A partir deste ano, o Sistema Único de Saúde (SUS) começará a substituir gradualmente o tradicional exame citopatológico, conhecido como papanicolau, pelo mais avançado exame molecular de DNA-HPV. Com essa mudança, o intervalo entre as coletas, quando o vírus não for diagnosticado, passará a ser de cinco anos. A faixa etária para o rastreamento, sem sintomas ou suspeita de infecção, continuará sendo entre 25 e 49 anos.
Essa alteração faz parte das novas diretrizes para o diagnóstico do câncer do colo do útero, apresentadas na quarta-feira (26) pelo Instituto Nacional do Câncer (Inca). O novo protocolo já foi aprovado pela Comissão Nacional de Incorporação de Tecnologias no SUS e pela Comissão de Protocolos Clínicos e Diretrizes Terapêuticas (Conitec), aguardando apenas a avaliação final da Secretaria de Ciência, Tecnologia e Inovação do Ministério da Saúde para entrar em vigor.
O HPV (papilomavírus humano) é responsável por mais de 99% dos casos de câncer de colo do útero, que é o terceiro câncer mais comum entre mulheres brasileiras, com cerca de 17 mil novos casos anuais. Com as altas taxas de vacinação e exames preventivos, especialistas acreditam que essa doença pode ser erradicada nos próximos 20 anos.
O teste molecular de DNA-HPV é considerado o exame primário para detecção do HPV pela Organização Mundial da Saúde desde 2021, por ser mais eficaz na redução dos casos e óbitos, devido à sua maior sensibilidade.
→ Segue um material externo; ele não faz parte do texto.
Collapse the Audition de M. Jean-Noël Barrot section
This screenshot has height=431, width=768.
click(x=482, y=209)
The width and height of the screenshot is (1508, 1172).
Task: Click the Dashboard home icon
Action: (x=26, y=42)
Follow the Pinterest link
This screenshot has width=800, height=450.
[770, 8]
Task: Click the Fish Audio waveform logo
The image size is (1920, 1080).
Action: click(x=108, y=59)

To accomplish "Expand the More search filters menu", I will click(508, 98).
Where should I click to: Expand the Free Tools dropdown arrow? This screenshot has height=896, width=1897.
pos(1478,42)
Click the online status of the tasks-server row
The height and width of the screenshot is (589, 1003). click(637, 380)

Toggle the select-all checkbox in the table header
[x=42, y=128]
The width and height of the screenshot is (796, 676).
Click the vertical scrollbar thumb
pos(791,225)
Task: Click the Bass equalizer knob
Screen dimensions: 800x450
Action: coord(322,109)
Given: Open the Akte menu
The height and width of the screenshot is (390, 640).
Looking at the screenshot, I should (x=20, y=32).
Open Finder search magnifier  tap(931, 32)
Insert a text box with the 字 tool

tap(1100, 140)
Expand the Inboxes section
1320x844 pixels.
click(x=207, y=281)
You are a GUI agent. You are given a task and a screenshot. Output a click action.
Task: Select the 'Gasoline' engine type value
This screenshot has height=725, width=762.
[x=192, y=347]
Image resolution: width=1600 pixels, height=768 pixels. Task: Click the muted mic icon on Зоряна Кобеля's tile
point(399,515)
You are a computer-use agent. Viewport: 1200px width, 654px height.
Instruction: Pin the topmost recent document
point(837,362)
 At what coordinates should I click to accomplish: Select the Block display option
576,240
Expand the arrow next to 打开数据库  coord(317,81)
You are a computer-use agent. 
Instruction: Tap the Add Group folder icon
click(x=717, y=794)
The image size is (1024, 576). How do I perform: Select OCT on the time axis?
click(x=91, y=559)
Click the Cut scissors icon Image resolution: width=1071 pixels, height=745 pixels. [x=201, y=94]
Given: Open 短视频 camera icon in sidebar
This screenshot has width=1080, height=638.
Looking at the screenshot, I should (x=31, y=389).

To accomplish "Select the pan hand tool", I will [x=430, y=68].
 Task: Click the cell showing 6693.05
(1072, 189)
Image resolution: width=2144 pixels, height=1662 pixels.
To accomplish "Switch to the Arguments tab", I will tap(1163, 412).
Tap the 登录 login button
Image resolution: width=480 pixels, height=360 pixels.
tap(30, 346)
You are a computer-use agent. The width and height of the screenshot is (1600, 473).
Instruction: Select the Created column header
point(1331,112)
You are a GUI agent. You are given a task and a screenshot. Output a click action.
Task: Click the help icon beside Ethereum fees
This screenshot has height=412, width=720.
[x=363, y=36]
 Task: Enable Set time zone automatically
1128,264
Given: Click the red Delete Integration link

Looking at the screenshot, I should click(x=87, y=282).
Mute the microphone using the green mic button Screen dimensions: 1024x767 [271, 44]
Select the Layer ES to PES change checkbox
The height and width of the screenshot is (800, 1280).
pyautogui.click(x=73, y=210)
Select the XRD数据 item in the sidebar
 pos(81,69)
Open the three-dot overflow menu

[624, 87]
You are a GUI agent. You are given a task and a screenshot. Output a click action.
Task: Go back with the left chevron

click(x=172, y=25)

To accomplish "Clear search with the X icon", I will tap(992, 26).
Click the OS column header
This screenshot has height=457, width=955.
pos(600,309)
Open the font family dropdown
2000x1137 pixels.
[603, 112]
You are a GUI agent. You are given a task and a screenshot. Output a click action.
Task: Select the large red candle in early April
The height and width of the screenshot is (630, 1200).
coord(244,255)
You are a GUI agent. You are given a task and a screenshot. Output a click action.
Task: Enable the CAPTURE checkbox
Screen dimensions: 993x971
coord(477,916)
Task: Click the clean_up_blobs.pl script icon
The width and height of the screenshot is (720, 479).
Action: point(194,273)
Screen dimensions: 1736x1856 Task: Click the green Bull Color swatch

Ele também permite identificar o subtipo do vírus, o que é crucial, pois apenas algumas variantes têm risco de causar lesões que podem evoluir para câncer.
Itamar Bento, pesquisador da Divisão de Detecção Precoce do Inca, explica que essa maior sensibilidade do exame possibilita aumentar o intervalo entre as coletas. “O teste de DNA-HPV tem um forte valor preditivo negativo, ou seja, se o resultado for negativo, podemos confiar nesse resultado e aguardar cinco anos até o próximo exame”, afirma.
Além disso, o novo teste será implementado juntamente com o rastreamento organizado, onde o sistema de saúde busca ativamente as pessoas, ao invés de esperar que elas procurem as unidades de saúde. Isso exige uma convocação ativa e individualizada da população-alvo e garante acesso à confirmação do diagnóstico e tratamento adequado das lesões, quando necessário.
Entre 2021 e 2023, apenas três estados alcançaram cerca de 50% de cobertura do público-alvo com o papanicolau. Em outros estados, a porcentagem foi inferior, e algumas regiões não apresentam dados completos. Além disso, houve casos em que os resultados demoraram mais de 30 dias para serem entregues, dificultando o início do tratamento dentro do prazo legal de 60 dias.
O rastreamento organizado seguirá uma abordagem estruturada. Se o teste de DNA-HPV for negativo, o exame será repetido após cinco anos. Caso o exame detecte tipos oncogênicos, como os tipos 16 e 18, responsáveis por 70% das lesões precursoras de câncer, a paciente será encaminhada diretamente para colposcopia. Se for identificado algum problema na colposcopia, serão seguidas condutas específicas para tratamento.
As novas diretrizes também incluem duas inovações importantes: a possibilidade de autocoleta do material, especialmente para populações de difícil acesso ou resistentes ao exame tradicional, e orientações específicas para o atendimento de pessoas transgênero, não binárias e intersexuais.
Com essas mudanças, o Brasil busca melhorar a prevenção e o diagnóstico precoce do câncer de colo do útero, utilizando tecnologias mais eficazes e inclusivas para garantir acesso universal à saúde.